§ How to complete this task
From the entries, copy each line that includes "agent".

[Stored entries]
§
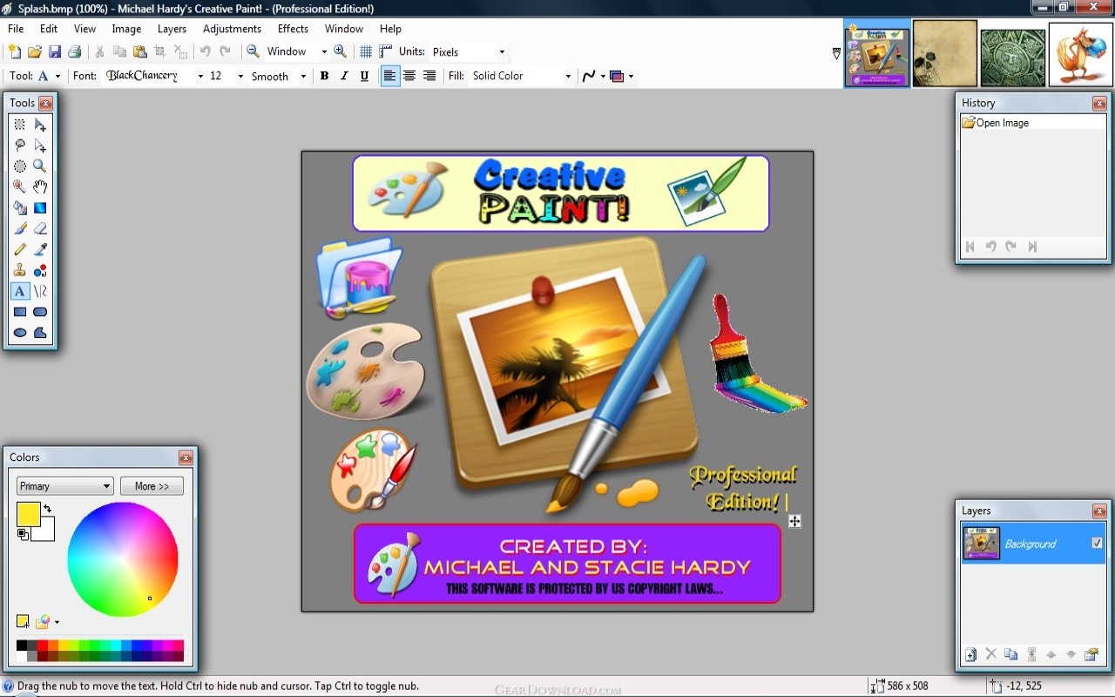Select the Paint Bucket tool

tap(19, 207)
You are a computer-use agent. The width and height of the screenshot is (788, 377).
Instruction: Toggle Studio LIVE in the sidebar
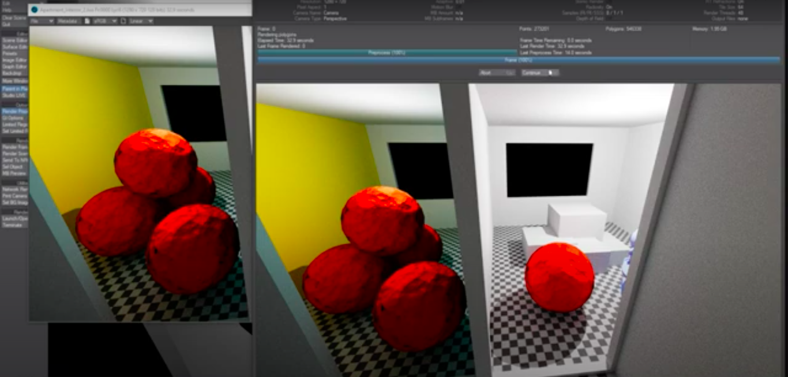(14, 95)
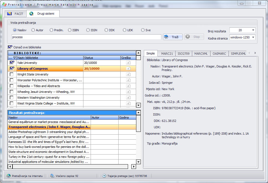Open the libraries column sort dropdown arrow

coord(14,58)
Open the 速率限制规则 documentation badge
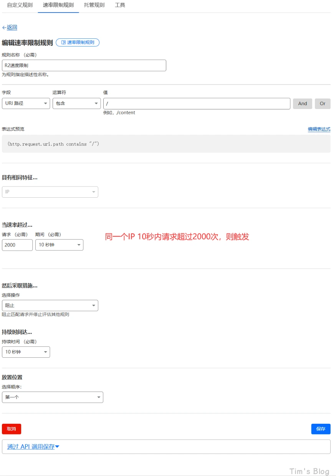 click(x=78, y=43)
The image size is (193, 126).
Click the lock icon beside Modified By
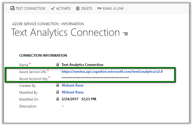coord(57,92)
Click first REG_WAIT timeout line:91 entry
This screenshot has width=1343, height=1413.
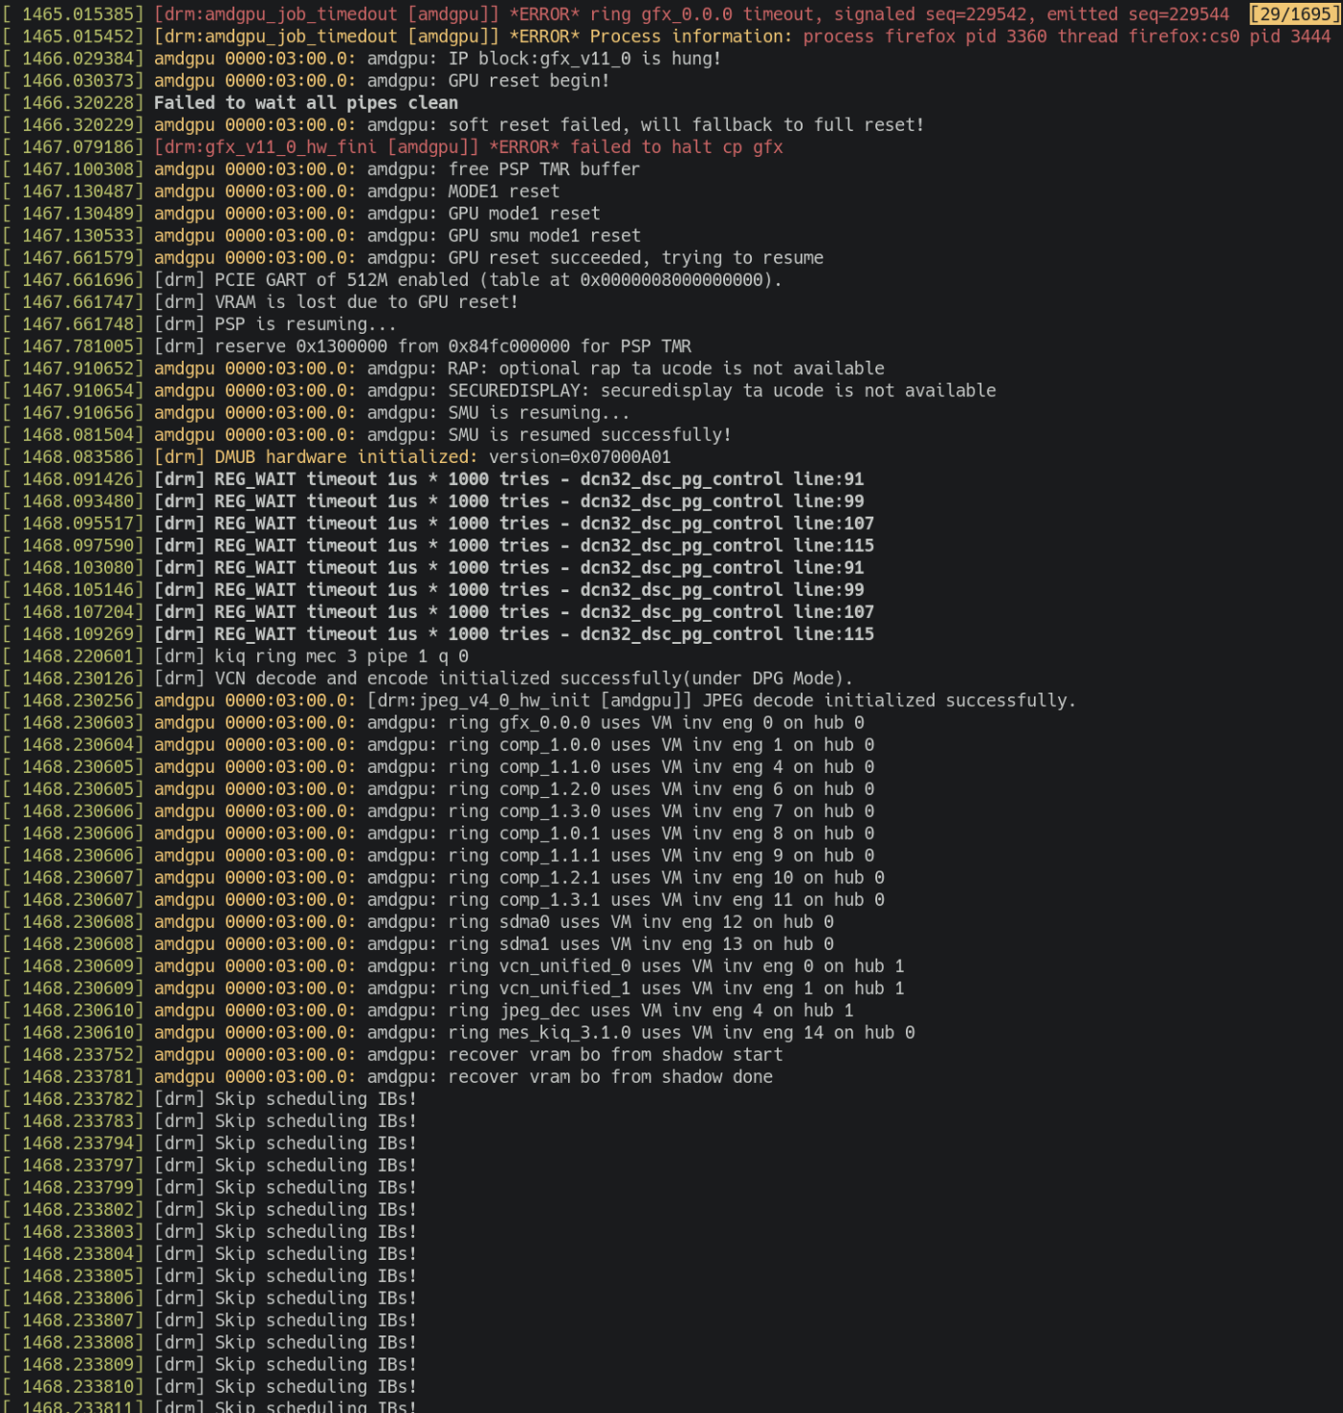click(509, 479)
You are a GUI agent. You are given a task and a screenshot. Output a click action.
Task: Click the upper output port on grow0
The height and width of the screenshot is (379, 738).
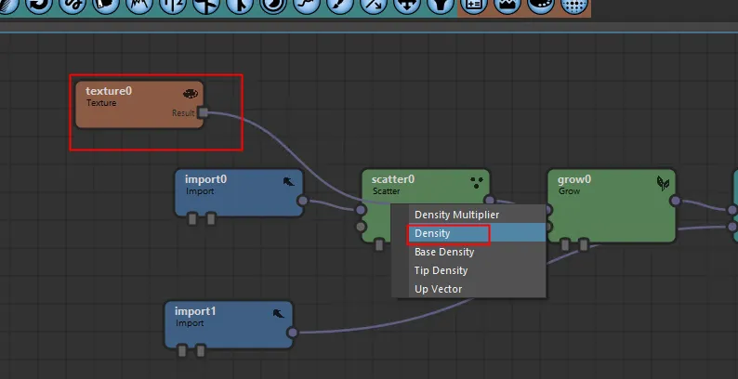point(675,201)
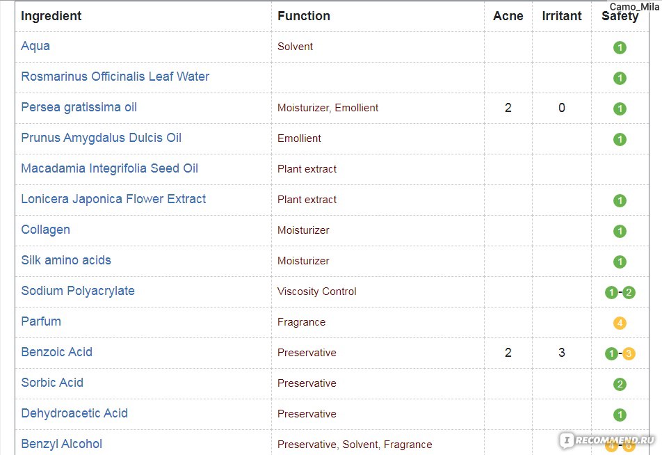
§
§ Solved exercise
You are a computer-use agent. The width and height of the screenshot is (788, 377).
You are a GUI agent. You are given a task and a screenshot. Output a click action.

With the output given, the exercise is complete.